The Engine provided by the lsst.daf.relation.sql package translates Relation trees to SQLAlchemy expressions. It doesn’t actually execute those expressions, however; running a SQL query and fetching its results back to a Python client is really best considered a Transfer between engines, with a SQL engine like this one as the source and an engine backed by in-memory Python objects (such as lsst.daf.relation.iteration) as its destination. Multi-engine relation trees can be executed by a Processor subclass.

This engine flattens back-to-back Join and Chain operations, and it actually reorders any combination of adjacent Join, Selection, Calculation, and Projection into a single SELECT...FROM...WHERE statement via the commutation rules for these operations. It assumes the database query optimizer will reorder at least these operations itself anyway, so the goal is to keep the query as simple as possible to stay out of its way and aid human readers.

The Engine.to_executable method transforms a Relation tree to a SQL SELECT or UNION thereof, as represented by SQLAlchemy. The engine’s payload type is the Payload dataclass, which better maps to SQL tables or very simple subqueries that can be used like tables.

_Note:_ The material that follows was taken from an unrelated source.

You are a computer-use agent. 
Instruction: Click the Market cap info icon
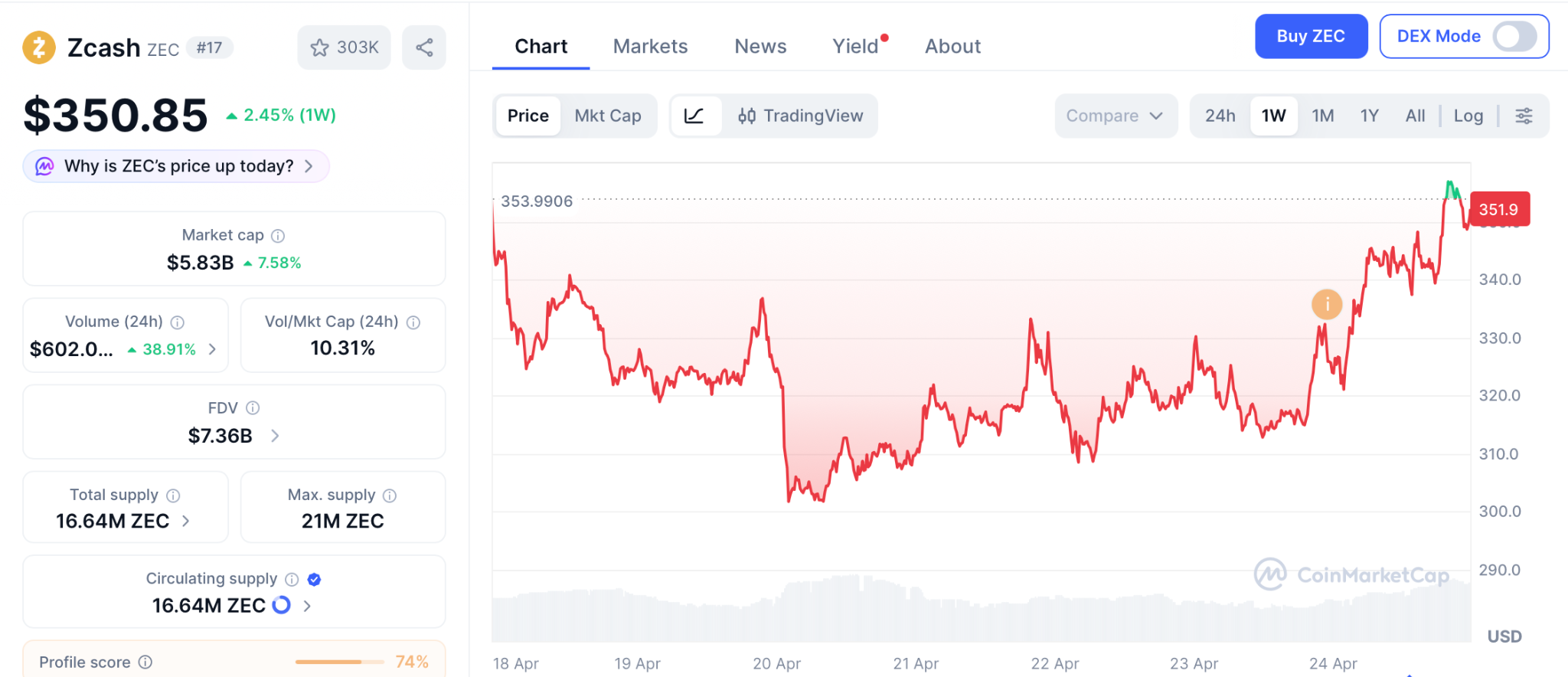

Support for custom UnaryOperation subclasses can be added by reimplementing Engine.to_payload while delegating to super for the standard operation classes.

Logical Columns

The Engine and Payload classes are generic over a parameter we refer to as the “logical column type”. In the simplest case, the logical column type is just sqlalchemy.sql.ColumnElement, and this is what the default implementations of most Engine methods assume. Custom subclasses of the SQL Engine can use other types, such as wrappers that hold one or more sqlalchemy.sql.ColumnElement objects, as long as they override a few Engine methods to handle them. This allows one column tag and logical column in the Relation representation of a query to map to multiple columns in the SQL representation.

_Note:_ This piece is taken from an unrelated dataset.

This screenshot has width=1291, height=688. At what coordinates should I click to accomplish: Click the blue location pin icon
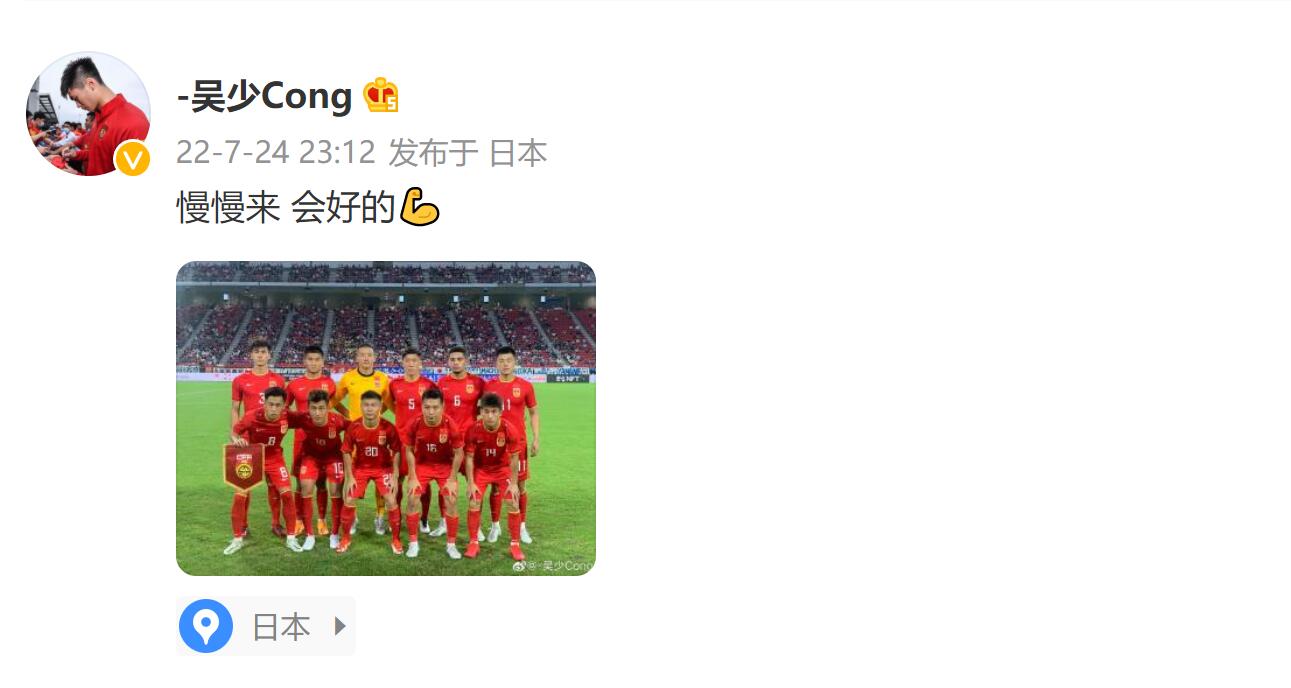point(206,626)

Operation Ordering and Select

The SQL engine has a non-trivial Engine.conform method and overrides other methods to keep relation trees in a certain order when applying new operations. It uses a custom Select marker type to partition the tree into subqueries and mark a tree as conformed. This order attempts to avoid subqueries whenever possible by pulling Projection, Deduplication, Sort, and Slice operations downstream when commutation rules permit, both to keep the SQL output simple and to reduce the loss of row-ordering imposed by Sort operations whenever possible (i.e. a Sort can only be applied in the outermost query if it is to have any effect).

API reference

Classes

Engine(*, name, functions, _F] =, ...)

A concrete engine class for relations backed by a SQL database.

Payload(from_clause, where, ...)

A struct that represents a SQL table or simple SELECT query via SQLAlchemy objects.

Select(target[, payload])

A marker operation used by a the SQL engine to group relation trees into SELECT statements.